Tutorial description:
A fundamental property of biological vision systems is their capacity
to sense and interpret motion. This information is crucial for controlling
the self-motion in the real world, as well as for detecting the motion
of other objects belonging to the observed scene. While motion information
is embedded in the optical flow generated by real scenes, apparent motion
can be perceived from a sequence of static images, commonly known as a
video sequence.
In computer vision, the analysis of video sequences is required in a variety
of applications, such as measuring rigid, articulated or non-rigid motion,
object tracking and real-time event detection. Moreover, the recognition
of motion from video sequences represents a central task of intelligent
computer vision-based systems. For example, perceptual interfaces require
real-time hand gestures and/or facial expressions recognition.

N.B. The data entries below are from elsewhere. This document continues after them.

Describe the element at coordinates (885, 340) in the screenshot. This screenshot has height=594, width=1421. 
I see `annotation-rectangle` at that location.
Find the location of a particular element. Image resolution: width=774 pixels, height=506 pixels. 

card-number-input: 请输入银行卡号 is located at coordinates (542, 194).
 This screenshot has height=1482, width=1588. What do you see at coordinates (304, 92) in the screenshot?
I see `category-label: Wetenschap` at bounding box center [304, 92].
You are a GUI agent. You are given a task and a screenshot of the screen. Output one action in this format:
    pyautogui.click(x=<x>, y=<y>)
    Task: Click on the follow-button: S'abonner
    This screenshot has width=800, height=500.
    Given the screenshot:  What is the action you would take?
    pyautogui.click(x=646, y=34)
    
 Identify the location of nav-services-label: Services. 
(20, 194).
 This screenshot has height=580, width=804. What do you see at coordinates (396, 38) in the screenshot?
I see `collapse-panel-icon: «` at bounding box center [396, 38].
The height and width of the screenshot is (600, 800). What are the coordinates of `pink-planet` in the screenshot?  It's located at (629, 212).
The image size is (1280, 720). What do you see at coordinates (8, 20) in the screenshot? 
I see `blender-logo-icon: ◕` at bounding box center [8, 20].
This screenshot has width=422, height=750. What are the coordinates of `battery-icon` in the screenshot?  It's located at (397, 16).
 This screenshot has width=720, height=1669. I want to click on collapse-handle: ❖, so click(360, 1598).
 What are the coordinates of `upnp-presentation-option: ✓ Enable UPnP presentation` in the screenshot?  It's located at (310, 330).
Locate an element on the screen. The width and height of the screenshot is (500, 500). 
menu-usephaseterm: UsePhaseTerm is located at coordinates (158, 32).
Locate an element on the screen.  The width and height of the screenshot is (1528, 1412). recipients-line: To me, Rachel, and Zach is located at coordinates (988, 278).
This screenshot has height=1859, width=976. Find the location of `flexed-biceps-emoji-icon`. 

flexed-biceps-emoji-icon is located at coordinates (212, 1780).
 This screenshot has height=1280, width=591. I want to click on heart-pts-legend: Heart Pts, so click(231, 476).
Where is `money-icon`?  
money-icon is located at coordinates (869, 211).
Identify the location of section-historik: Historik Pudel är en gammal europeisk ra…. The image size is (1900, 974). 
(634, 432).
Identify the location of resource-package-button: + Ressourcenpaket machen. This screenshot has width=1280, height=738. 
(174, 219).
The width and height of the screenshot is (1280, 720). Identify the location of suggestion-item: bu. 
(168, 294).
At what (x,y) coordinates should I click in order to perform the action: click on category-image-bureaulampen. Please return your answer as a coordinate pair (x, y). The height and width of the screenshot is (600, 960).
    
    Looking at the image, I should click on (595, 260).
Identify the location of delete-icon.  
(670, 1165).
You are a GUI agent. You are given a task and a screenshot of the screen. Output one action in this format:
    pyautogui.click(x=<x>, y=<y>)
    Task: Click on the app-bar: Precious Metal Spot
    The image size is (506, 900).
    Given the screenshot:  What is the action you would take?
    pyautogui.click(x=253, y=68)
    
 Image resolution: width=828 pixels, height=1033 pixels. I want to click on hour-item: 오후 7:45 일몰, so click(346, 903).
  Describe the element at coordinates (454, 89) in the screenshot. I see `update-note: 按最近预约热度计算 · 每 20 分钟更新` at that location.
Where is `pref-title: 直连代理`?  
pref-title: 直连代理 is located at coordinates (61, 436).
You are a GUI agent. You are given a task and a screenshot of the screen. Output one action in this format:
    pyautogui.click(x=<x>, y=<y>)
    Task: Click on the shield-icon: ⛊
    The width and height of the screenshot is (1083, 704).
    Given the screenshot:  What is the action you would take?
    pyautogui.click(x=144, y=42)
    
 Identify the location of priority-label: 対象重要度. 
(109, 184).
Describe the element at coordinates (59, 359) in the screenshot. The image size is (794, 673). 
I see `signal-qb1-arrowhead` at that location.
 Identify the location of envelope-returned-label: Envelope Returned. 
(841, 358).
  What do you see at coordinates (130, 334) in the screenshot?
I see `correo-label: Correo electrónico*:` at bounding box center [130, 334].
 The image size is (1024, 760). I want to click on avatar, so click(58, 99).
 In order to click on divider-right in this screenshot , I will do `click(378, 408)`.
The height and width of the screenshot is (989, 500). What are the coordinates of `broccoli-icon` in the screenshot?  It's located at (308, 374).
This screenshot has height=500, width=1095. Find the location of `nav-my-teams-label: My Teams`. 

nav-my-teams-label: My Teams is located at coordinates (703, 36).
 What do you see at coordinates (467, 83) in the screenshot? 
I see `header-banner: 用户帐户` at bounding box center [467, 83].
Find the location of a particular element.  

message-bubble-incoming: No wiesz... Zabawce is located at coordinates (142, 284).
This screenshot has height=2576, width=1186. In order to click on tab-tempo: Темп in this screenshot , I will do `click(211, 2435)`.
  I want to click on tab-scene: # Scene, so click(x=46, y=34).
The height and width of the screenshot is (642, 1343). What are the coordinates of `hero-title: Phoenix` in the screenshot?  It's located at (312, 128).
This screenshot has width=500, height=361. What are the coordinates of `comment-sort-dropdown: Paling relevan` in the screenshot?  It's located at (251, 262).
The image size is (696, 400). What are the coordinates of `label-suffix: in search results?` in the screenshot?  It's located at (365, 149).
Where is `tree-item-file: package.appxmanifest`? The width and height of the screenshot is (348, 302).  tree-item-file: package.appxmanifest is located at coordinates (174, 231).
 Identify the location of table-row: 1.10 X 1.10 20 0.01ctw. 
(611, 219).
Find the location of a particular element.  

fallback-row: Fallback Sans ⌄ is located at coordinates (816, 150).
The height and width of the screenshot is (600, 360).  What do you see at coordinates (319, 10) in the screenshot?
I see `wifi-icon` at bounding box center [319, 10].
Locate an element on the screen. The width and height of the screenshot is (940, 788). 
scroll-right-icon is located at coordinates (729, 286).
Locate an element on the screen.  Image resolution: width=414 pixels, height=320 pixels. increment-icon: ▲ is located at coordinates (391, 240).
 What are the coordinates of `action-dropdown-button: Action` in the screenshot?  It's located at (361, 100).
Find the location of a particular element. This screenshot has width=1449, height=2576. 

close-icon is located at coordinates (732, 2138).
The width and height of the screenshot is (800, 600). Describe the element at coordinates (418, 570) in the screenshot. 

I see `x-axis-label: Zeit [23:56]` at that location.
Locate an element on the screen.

The main objective of this tutorial is to provide an in depth introduction
to the domain of video understanding, and to outline fundamental techniques
for motion analysis, modeling and recognition. Several applications in
surveillance, biometrics and medical imaging will be also discussed in
detail.
Tentative topics:
- Motion perception in biological systems.
- Extraction and spatiotemporal representation of motion information in
computer vision.
- Models for rigid and articulated motion. Applications in surveillance
systems.
- Deformable motion models applied in medical imaging.
- Motion recognition. Algorithms and performance evaluation.